Rechazo rural al nuevo control del Senasa sobre medicamentos veterinarios
Ocho entidades rurales del norte de la provincia de Buenos Aires expresaron su rechazo al Sistema Integrado de Gestión de Trazabilidad de Productos Veterinarios (Sigtrazavet), la nueva herramienta creada por el SENASA para controlar la circulación de medicamentos veterinarios. Las organizaciones advirtieron que la iniciativa incrementará los costos, la burocracia y las exigencias administrativas para los productores ganaderos, además de contradecir el proceso de simplificación regulatoria impulsado por el Gobierno nacional.
El planteo se suma a la controversia que ya había generado la implementación del sistema entre entidades vinculadas a la actividad ecuestre. Días atrás, organizaciones de criadores, veterinarios y laboratorios solicitaron excluir a los caballos deportivos del régimen al considerar que fue diseñado para animales destinados a la producción de carne y no para equinos que nunca ingresan a la cadena alimentaria.
Las críticas de las entidades rurales
El documento fue firmado por las sociedades rurales de San Antonio de Areco, Rojas, Baradero, Pergamino, Lincoln y Colón, además de la Asociación Rural de Arrecifes (ARPA) y APRA. En el comunicado, las entidades cuestionaron el diagnóstico realizado por el Senasa sobre los medicamentos veterinarios y sostuvieron que la medida agregará nuevas dificultades para el sector.
“Con argumentos propios de las etapas del fracaso, que reflejan un diagnóstico equivocado de la realidad del sector, el organismo que usted preside se dispone a incorporar nuevas exigencias que implicarán mayores costos, complejidades y cargas administrativas para la producción ganadera”, señalaron las organizaciones en referencia a la conducción del organismo sanitario.

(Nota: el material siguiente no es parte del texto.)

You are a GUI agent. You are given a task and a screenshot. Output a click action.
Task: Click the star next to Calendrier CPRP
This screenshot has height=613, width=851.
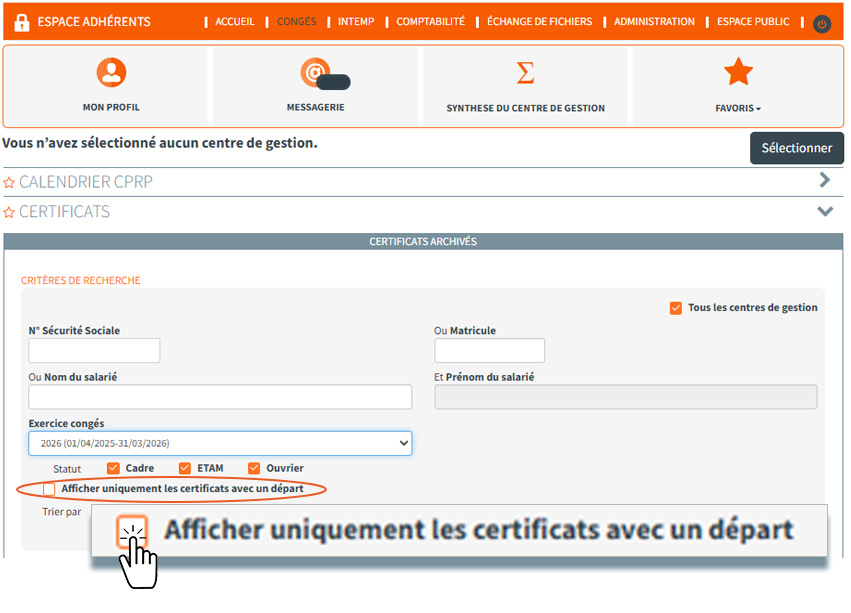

Las entidades también afirmaron que el Sigtrazavet resulta incompatible con la política de desregulación promovida por el Gobierno nacional. “Una suerte de ‘receta agronómica’ aplicada a la actividad ganadera resulta difícil de compatibilizar con el espíritu de simplificación, desregulación y promoción de la producción”, expresaron. Además, advirtieron que la medida “lejos de resolver problemas, agregará nuevas dificultades a quienes producen”.
Qué establece el nuevo sistema de medicamentos veterinarios
El Sigtrazavet fue creado por el Senasa mediante la Resolución 654/2026 y será de cumplimiento obligatorio para laboratorios, distribuidores, veterinarios, comercios y todos los actores que intervienen en la elaboración, comercialización, almacenamiento, prescripción y utilización de medicamentos veterinarios.
Uno de los principales cambios será la incorporación de la receta veterinaria electrónica, que reemplazará progresivamente a la documentación en papel y permitirá registrar digitalmente las prescripciones y tratamientos realizados sobre los animales.

Según explicó el organismo al presentar la iniciativa, el objetivo es contar con información en tiempo real sobre la circulación de medicamentos veterinarios, fortalecer los controles sanitarios, monitorear el uso de antimicrobianos y prevenir la presencia de residuos de medicamentos en alimentos de origen animal.
La polémica también alcanzó a los caballos deportivos
El nuevo esquema respecto de los medicamentos veterinarios ya había despertado cuestionamientos antes del pronunciamiento de las entidades rurales bonaerenses. Trece organizaciones vinculadas al sector ecuestre solicitaron que los caballos deportivos queden excluidos del régimen, al considerar que la normativa fue diseñada para animales destinados a faena y no para ejemplares de competencia, reproducción o trabajo.
El reclamo se concentró especialmente en la obligación de utilizar la receta veterinaria electrónica y registrar tratamientos con medicamentos veterinarios como la fenilbutazona, un antiinflamatorio ampliamente utilizado en la medicina equina. Según las entidades, imponer esos requisitos a caballos que nunca serán destinados al consumo humano solo genera una carga administrativa innecesaria.

Expectativa por una definición oficial en torno a los medicamentos veterinarios
Pese a ese compromiso, la modificación todavía no fue formalizada, por lo que el debate continúa abierto. Mientras el Senasa sostiene que el nuevo sistema permitirá mejorar la vigilancia sanitaria y garantizar una mayor transparencia en el uso de medicamentos veterinarios, las entidades rurales consideran que la iniciativa incrementará los costos operativos y la burocracia sin generar beneficios concretos para la producción.
En ese contexto, el rechazo de las ocho organizaciones del norte bonaerense amplía el frente de cuestionamientos hacia el Sigtrazavet y abre un nuevo capítulo en la discusión sobre el alcance de las regulaciones sobre los medicamentos veterinarios. Ambas partes mantienen posiciones contrapuestas y ahora la atención está puesta en si el organismo introducirá cambios que permitan descomprimir un conflicto que sigue sumando actores.